Technology is the farmer’s friend, but at heart, farming still requires human labour

I have no technological tools for my small-scale husbandry, but I get a never-failing thrill when I fork over a ridge of dark clay to reveal a spill of new potatoes

The smartphone is changing everything, even in the obscure corner of Wicklow where I have lived these dozen years. Recently, on a rare dry and temperate spring day, I took our small, hairy terrier for a walk across the valley. She cavorted in delirious loops around me as I strolled through the lush grass.

My farming friend and neighbour was zig-zagging across the field in his tractor and spreading something – I couldn’t see what, so I called the dog to me. Then I roared with increasing frustration and volume till she eventually slunk close enough for me to clip on the lead.
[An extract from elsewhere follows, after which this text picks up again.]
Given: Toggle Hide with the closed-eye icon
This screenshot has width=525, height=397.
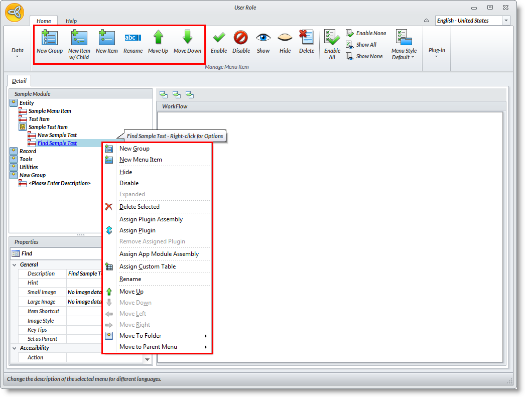Looking at the screenshot, I should click(285, 38).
I watched the tractor sweep back and forth, covering apparently fresh ground with each pass, following esoteric guidelines invisible to me. Farmer Friend saw me, pulled up and beckoned me over. He was laying tiny pellets of urea – a light, innocuous fertiliser unlikely to interest the dog, so I unclipped her. She bounded away while we had the chat.

Clearly, he hadn’t been drinking, so I complimented him on such instinctual knowledge of his land. Then he showed me the app on his phone. Using a virtual map of his field and a signal bounced off a satellite 12,000 miles high, he was able to monitor his progress to the inch, never covering the same ground twice.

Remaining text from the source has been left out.